Antiviral restriction factors: Understanding determinants of host range and barriers to species-jumping in livestock viral disease

Lead Research Organisation: The Pirbright Institute
Department Name: Picornavirus Molecular Biology

Abstract

The importance of host species jumping by viruses has been recently highlighted by the zoonotic spread of a coronavirus likely originating in bats, resulting in the human pandemic of COVID-19. However, viruses jumping from animals to humans is a relatively uncommon event. Most viruses are effectively marooned in their normal host species and are unable to infect other species. This is because viruses have usually become finely tuned to infect just one or a limited number of specific species. Species outside the viruses normal host range present a different host environment containing unfamiliar obstacles or barriers that can prevent virus infections. At present we have a poor understanding of most of these barriers that prevent host species jumping including those that protect humans from infections with most animal viruses.

In this project we aim to identify the barriers that prevent animal viruses from jumping species, including infecting humans. A better understanding of what these barriers are could enhance our ability to predict what viruses are likely to jump from animals to humans. Improving this prediction capability could help reduce or prevent the devastating impacts of viral zoonoses. We will focus on viruses of livestock animals, because despite the high profile of zoonoses originating from wildlife, in fact 99% of zoonotic infections are caused by contact with livestock and only the remaining 1% is due to contact with wildlife trade.

One established barrier is the inability of a virus to enter the cell of a species outside its natural host range. Viruses enter cells using molecules on the cell surface known as receptors and viruses can be highly specialised to use a specific receptor. Variation in receptor molecules between different species, can prevent a virus from being able to enter cells of a different species. However, cell entry is not always a barrier to infection. For example, foot-and-mouth disease virus (FMDV) causes disease in pigs and cows, but is unable to infect humans, yet it enters human cells just as effectively as bovine cells. Similar observations have been made for bovine respiratory syncytial virus (bRSV) and swine vesicular disease virus (SVDV). This means there must be other barriers that protect humans from infections with these livestock viruses.
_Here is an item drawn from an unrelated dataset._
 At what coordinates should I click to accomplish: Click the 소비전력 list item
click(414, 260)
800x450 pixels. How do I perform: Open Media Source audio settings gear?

We suspect these other barriers are part of the human innate immune system, specifically interferon stimulated genes (ISGs). ISGs are activated during viral infections, there are hundreds of different ISGs, each with a specialised antiviral function, each one acting like a different "tool" on a "Swiss army antiviral knife". While the bulk of the tools are the same between different mammalian species, each species has a few tools that are unique to it. For example, humans have certain "Swiss army knife tools" that are absent in livestock animals. These unique genes may be specialised to protect humans from infections against specific viruses. We screened a library containing over 500 different human ISGs for anti-FMDV activity and have identified genes or 'restriction factors' that are not present in cows or pigs. These genes likely protect humans and some other mammals from FMDV infections.

We would like to determine in greater detail how these genes in the mammalian "Swiss army antiviral knife" protects against species jumping including into humans, by FMDV and other livestock viruses.

Technical Summary

Studies of the biological factors governing virus host range have traditionally focused on receptor tropism. However, for numerous viruses, receptor usage does not appear to contribute to host range. For example, the picornavirus FMDV circulates in livestock species such as cows and pigs, but does not cause disease in humans or horses, despite the human and equine receptors allowing efficient cell entry in vitro, indicating the presence of non-receptor-based barriers to infection in these species. We observed that, in human cells, efficient replication was prevented by the presence of an intact interferon (IFN) response. Further, by screening libraries of ISGs, we identified primate-specific restriction factors which prevent infection in vitro but which do not exist in FMD-susceptible species. We have further characterised one of these genes and shown that it does not restrict infections of a related human picornavirus, indicating that human viruses may be adapted to avoid restriction by these ISGs.

In this proposal, we intend to characterise the roles which these ISGs play in preventing FMDV infections in humans and other mammals. To do this, we will first overexpress the orthologues from a panel of different species to observe the pattern of restriction. Conversely, we will knock out these genes using siRNA and CRISPR-Cas9 approaches.

Next, we will investigate if the innate immune system can protect humans from other livestock viruses, by testing the ability of the already identified ISGs to block other livestock viruses, as well as perform new ISG screens to identify further inhibitory ISGs.

Finally, we will assess if and how viruses can overcome a hosts' innate immune response. To do this, we will passage viruses in the presence of restriction factors and isolate viruses which show enhanced replication. We will use next generation sequencing to study the evolution of adaptive substitutions and correlate sequence changes with virus phenotype.